Moving forward: Virginia’s dress shop gets new Kannapolis location on South Main Street
By Susan Shinn Turner
For the Salisbury Post
KANNAPOLIS — After 75 years in business in downtown Kannapolis — 33 of those years on West A Street — Virginia’s Dress Shop is moving.
“We will celebrate our 75th anniversary when we move into our new building,” says Melanie Davis Keziah, the shop’s owner.
The dress shop moved for the first time in 1985 to make way for Cannon Village, owned by California businessman David Murdoch, who later created the N.C. Research Campus.
“We did well because we weren’t an outlet store,” Keziah notes. “We had first-quality clothing. We purchased everything in Atlanta and New York. We didn’t have but two or three of an item. There are many facets to being a good buyer. You do not buy for yourself, but what certain customers would like.”
The ever-stylish Keziah learned the art of buying from her grandmother, the late Bea Davis, who opened the store in November 1942 with Lucy Dease, her silent partner. Dease and her sister also owned Epearle’s, another well-known dress shop of the era.
Davis’ husband, Edgar, built many of the furnishings and millwork that remain to this day — and that will move to the new location.

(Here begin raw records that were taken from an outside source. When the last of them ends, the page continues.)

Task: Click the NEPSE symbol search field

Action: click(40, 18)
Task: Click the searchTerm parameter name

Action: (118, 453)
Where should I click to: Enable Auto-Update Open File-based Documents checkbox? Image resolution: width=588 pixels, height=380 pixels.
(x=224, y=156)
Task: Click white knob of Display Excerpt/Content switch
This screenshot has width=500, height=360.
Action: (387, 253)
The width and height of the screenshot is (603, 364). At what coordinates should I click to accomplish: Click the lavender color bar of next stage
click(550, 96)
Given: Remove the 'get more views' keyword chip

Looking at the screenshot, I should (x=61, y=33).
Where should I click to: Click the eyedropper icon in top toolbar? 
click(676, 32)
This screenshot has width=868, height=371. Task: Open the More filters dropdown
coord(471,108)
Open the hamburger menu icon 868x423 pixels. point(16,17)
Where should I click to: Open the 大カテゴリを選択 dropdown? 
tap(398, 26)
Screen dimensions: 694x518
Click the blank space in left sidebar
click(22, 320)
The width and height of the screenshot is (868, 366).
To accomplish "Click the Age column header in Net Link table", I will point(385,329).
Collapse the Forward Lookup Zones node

The most recent move has been necessitated by the redevelopment of downtown Kannapolis. The street on which Virginia’s is now situated will be the entrance to the new baseball stadium. Keziah was told in December 2016 about the move. Keziah learned she’d need to change locations by October 2017, a date which was later extended. There was one problem, however. She did not care for the building the city offered to her. Driving through town, she wished that someone would tear down the empty yellow house beside Morton Dentistry on South Main Street and build something there.
Time passed, and she went to the Village Grill last March to pick up an egg salad sandwich for her grandson, Davis Petty. She mentioned to one of her customers about her predicament.

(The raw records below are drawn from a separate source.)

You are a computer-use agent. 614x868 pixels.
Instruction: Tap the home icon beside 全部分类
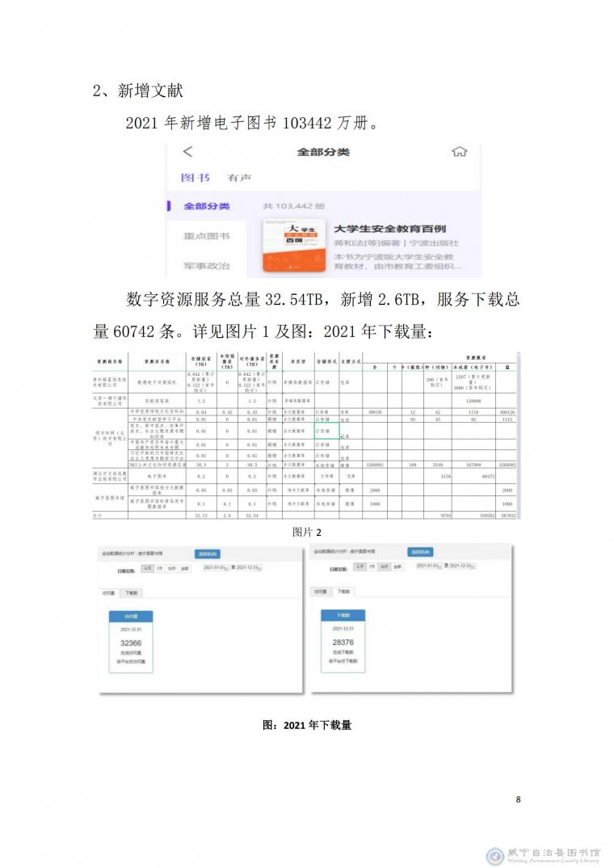[460, 152]
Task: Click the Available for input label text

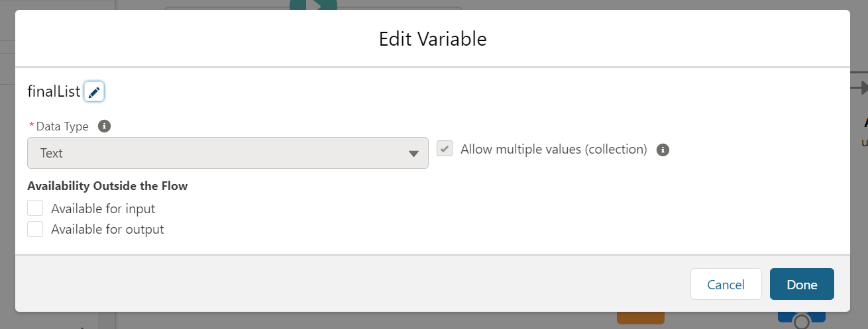Action: click(103, 209)
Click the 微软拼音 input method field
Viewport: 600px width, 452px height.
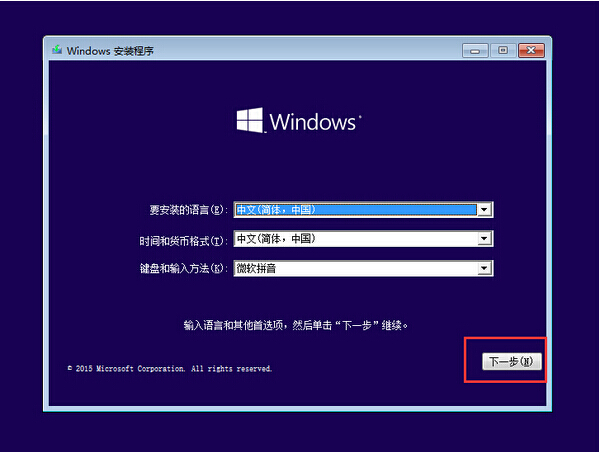click(x=354, y=268)
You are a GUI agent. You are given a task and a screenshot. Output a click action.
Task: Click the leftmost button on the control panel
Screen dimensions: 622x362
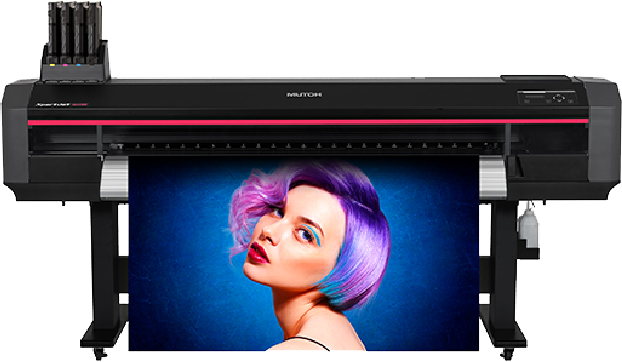527,101
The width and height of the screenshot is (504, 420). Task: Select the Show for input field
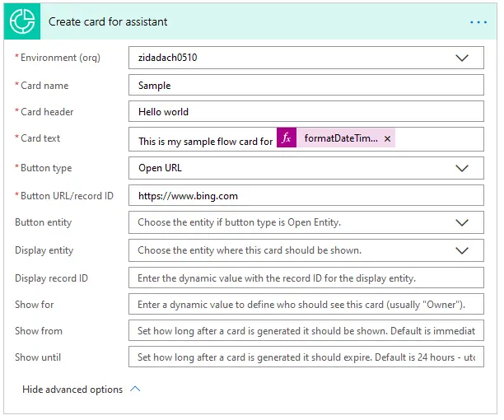click(306, 305)
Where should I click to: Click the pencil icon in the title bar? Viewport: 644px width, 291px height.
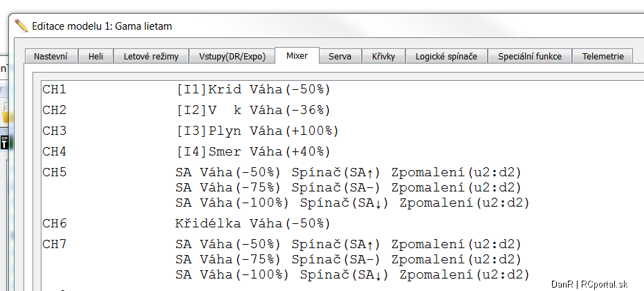(21, 26)
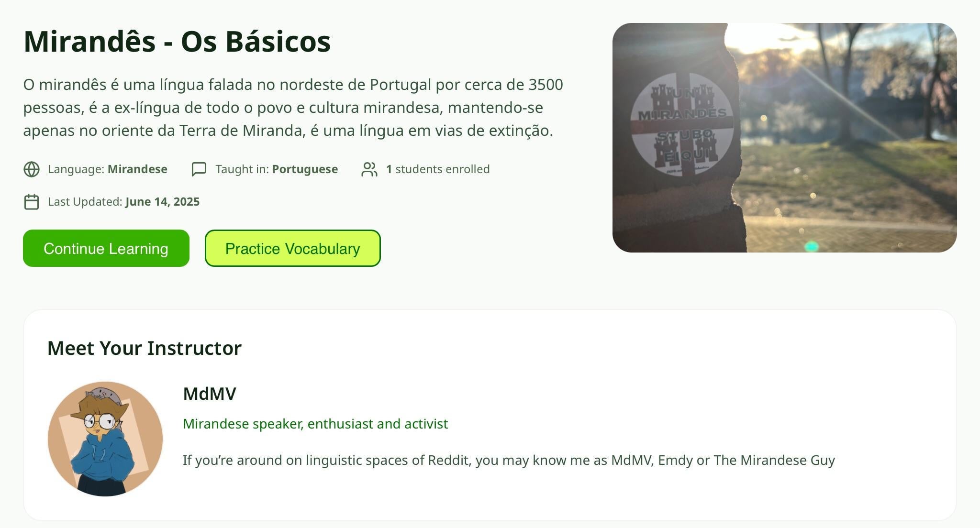Click the calendar icon by Last Updated

pyautogui.click(x=32, y=202)
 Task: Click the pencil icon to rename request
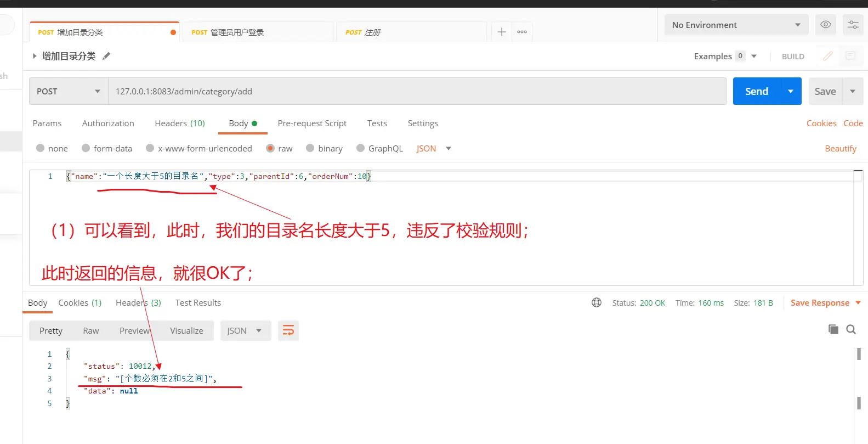pyautogui.click(x=106, y=56)
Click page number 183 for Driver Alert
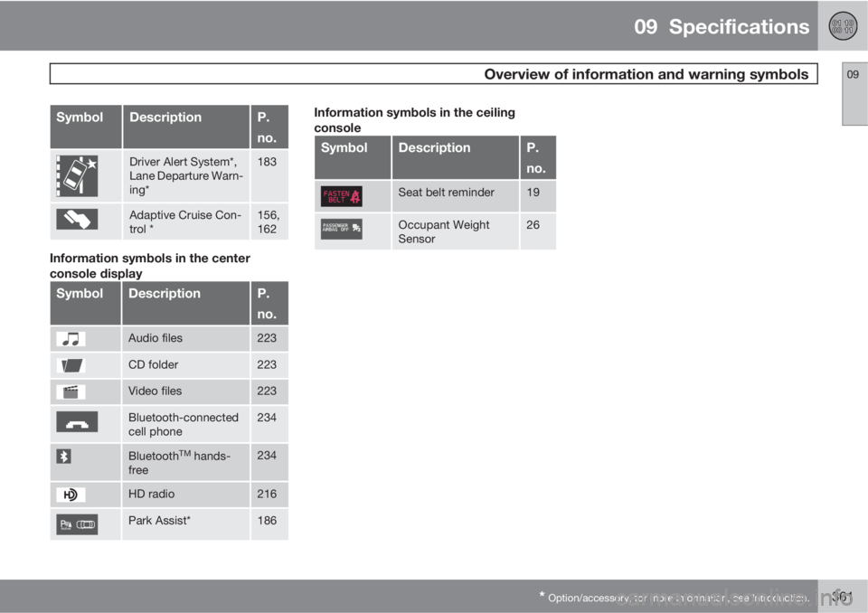 267,162
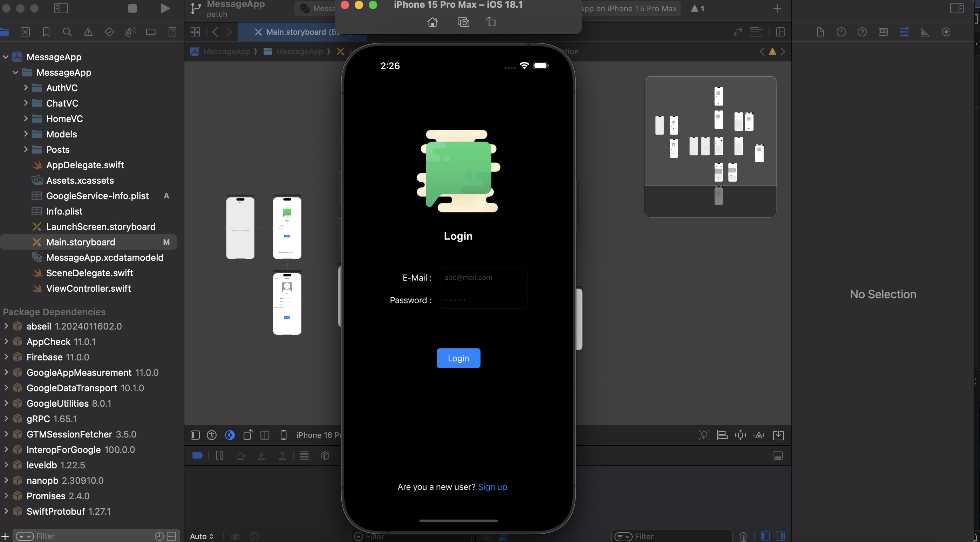Click the blue Login button
980x542 pixels.
pyautogui.click(x=458, y=358)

Sitting nearby was Rick Flowe, a city planner and owner of N-Focus on South Main Street. Flowe provides planning and other services to small towns across North Carolina.
“I had just finished with the architect on a design for a mixed-use building to house my office on the ground floor with apartments upstairs,” Flowe says. “I was having lunch at Village Grill, and I could hear Melanie and another lady talking about what was ahead. Melanie said, ‘I just don’t know what to do.’”

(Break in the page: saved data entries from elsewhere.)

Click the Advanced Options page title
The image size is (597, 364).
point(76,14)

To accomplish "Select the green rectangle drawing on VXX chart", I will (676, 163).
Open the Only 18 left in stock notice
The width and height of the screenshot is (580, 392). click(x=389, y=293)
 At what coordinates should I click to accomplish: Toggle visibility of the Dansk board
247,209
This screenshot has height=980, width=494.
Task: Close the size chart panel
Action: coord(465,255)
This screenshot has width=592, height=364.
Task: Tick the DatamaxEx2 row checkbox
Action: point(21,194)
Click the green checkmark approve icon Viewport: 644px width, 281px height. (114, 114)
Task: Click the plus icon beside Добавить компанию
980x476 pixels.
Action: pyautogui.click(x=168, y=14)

“Hey, Melanie,” Flowe says, because everybody in Kannapolis knows everybody else. “I might be able to help you with that — but we’ve got to do it right now.”
The two met the next day, and agreed to work together. Flowe changed the design of the building to accommodate retail space downstairs and moved his offices upstairs.
“I’m tickled to death to have such a fine establishment in our building,” he says. “I hope they’ll be there another 75 years.”
Virginia’s will still have its signature awning — a new one — for that upscale, “Fifth Avenue entryway” that everyone loves.
The lease with Virginia’s will recoup lost apartment rentals, Flowe notes. “I feel like I’ll have lower turnover in the retail space. I really didn’t want to put apartments upstairs, but I didn’t want to build a one-story building, either. I think it’s a win-win.”
Virginia’s will only be closed for a short period of time to accommodate the move to 315 S. Main St., Suite 100. Keziah and longtime employee Rebecca Measmer will work hard in the interim. The new shop will have four nice, roomy dressing rooms, and a more defined formal wear section. It will have a sitting area, and a sportswear section. Keziah has designed the shop in Country French decor featuring grays and soft winter colors.
She has no interest in chrome and hardwood, she says. “I want it to be our sophisticated look. I’m not throwing out what our tried-and-true customer expects from Virginia’s. I do need to cultivate new customers, but we want our customers that we know and love to be a part of Virginia’s forward move.”